Fatigue measure (page 32) - We explained in the paper why we changed our scoring of the fatigue measure from bimodal to Likert scoring, in order to improve sensitivity to change to better test our hypotheses, and did this before outcome data were examined. This was included in our pre-specified analysis plan approved by the TSC.
Walking test (page 33) - The interpretation of the walking test results seems to be one of scientific debate. Statistical testing takes into account variability. The GET group were still significantly different than the SMC and APT groups despite a large amount of variability in the measure. In addition, one cannot focus solely on absolute metres walked for individual trial arms as these may or may not be influenced by treatment. The valid comparisons are between trial arms. We did not ask participants to undertake a practice walking test for the reason mentioned in the complaint; post-exertional fatigue being a characteristic feature of CFS.
10. Data not reported (page 35)
Not all the measures listed in the protocol are described in the paper. That is because it was impossible to present all the data collected in a single paper of limited words. The measures reported in the main paper were specified before analysis. Future papers that will include these additional measures are in preparation including reports of economic outcomes, different definitions of recovery and remission, mediators and moderators, and long-term follow up.

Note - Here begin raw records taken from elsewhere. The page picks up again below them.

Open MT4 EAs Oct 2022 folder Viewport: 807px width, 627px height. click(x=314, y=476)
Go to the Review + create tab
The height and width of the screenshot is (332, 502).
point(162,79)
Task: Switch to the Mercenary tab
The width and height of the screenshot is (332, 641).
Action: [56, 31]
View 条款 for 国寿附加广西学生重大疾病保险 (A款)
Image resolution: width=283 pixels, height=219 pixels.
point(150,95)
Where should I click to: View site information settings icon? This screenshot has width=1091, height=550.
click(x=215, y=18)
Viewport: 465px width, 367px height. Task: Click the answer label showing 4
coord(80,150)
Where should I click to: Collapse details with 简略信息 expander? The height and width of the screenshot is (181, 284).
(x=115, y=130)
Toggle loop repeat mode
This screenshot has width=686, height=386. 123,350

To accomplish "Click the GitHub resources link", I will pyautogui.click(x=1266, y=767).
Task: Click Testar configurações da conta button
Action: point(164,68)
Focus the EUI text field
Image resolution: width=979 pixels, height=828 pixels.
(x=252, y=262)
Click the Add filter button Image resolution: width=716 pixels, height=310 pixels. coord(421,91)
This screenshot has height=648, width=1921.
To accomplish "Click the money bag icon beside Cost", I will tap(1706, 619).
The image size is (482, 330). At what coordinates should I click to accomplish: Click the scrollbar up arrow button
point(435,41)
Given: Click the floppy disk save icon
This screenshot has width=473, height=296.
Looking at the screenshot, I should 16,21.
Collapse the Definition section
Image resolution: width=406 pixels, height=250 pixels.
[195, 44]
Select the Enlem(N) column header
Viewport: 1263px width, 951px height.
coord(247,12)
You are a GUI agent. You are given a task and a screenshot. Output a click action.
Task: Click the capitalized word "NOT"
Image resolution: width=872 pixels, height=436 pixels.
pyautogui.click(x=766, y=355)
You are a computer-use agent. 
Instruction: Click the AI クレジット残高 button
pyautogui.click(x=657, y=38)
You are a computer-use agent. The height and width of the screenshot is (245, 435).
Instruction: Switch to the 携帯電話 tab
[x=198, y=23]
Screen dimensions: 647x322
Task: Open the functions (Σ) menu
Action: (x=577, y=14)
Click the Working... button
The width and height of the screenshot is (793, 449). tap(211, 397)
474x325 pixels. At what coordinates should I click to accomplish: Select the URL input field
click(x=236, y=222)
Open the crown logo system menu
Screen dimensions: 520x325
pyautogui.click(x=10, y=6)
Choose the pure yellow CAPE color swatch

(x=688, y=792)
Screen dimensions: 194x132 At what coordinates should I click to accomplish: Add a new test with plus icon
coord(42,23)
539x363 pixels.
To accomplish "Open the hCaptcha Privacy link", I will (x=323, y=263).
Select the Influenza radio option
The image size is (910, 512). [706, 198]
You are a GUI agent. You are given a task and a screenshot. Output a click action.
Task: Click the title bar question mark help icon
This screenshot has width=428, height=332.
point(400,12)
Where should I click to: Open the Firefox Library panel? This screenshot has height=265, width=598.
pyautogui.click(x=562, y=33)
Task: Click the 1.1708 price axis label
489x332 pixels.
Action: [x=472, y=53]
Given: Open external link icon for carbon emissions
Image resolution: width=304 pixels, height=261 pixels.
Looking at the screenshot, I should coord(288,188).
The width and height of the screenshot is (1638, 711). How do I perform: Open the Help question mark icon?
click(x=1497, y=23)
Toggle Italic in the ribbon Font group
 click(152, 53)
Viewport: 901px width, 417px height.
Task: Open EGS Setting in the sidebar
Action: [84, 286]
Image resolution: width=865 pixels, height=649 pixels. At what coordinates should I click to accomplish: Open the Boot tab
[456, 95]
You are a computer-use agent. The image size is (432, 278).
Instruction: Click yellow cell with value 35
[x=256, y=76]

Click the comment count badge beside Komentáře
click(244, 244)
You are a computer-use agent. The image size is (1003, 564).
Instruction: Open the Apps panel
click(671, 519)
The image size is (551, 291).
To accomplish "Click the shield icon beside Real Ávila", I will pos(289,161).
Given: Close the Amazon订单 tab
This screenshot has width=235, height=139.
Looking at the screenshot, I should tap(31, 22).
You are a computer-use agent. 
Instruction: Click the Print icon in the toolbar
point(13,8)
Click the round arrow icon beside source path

We used patients’ self ratings to measure outcome. Given that the illness is defined by patient reports, we argue that patient reports are the most important outcomes.
Actigraphy was dropped as an outcome measure before the trial started, not afterwards. This measure was dropped mainly in response to the MRC Board and reviewers of the grant suggesting that the outcome load was excessive for participants. We agreed that asking participants to wear an actometer around their ankle for a week might increase the number trial drop-outs at our primary end-point. This change, like all others made, was approved by the TSC.
11. Overview (page 38) - On one hand, the complaint suggests we do not present sufficient results, whereas here the complaint is that the results were too complex. We believe the complexity, such as it was, was at an appropriate level for the research questions we sought to answer.
12. Science media centre (pages 38-40) - This appears to be a complaint about the Science Media Centre.
13. Summary (page 40) - We do not comment on these complaints which extend far beyond the PACE trial.
PD White, KA Goldsmith, AL Johnson, R Walwyn, HL Baber, T Chalder, M Sharpe, on behalf of all the co-authors
1. White PD, Sharpe MC, Chalder T, DeCesare JC, Walwyn R; on behalf of the PACE trial group. Protocol for the PACE trial: a randomised controlled trial of adaptive pacing, cognitive behaviour therapy, and graded exercise, as supplements to standardised specialist medical care versus standardised specialist medical care alone for patients with the chronic fatigue syndrome/myalgic encephalomyelitis or encephalopathy. BioMed Cent Neurol 2007; 7: 6.
2. Blacker CVR, Greenwood DT, Wesnes KA, et al. Effect of galantamine hydrobromide in chronic fatigue syndrome: A randomized controlled trial. JAMA 2004; 292: 1195-1204.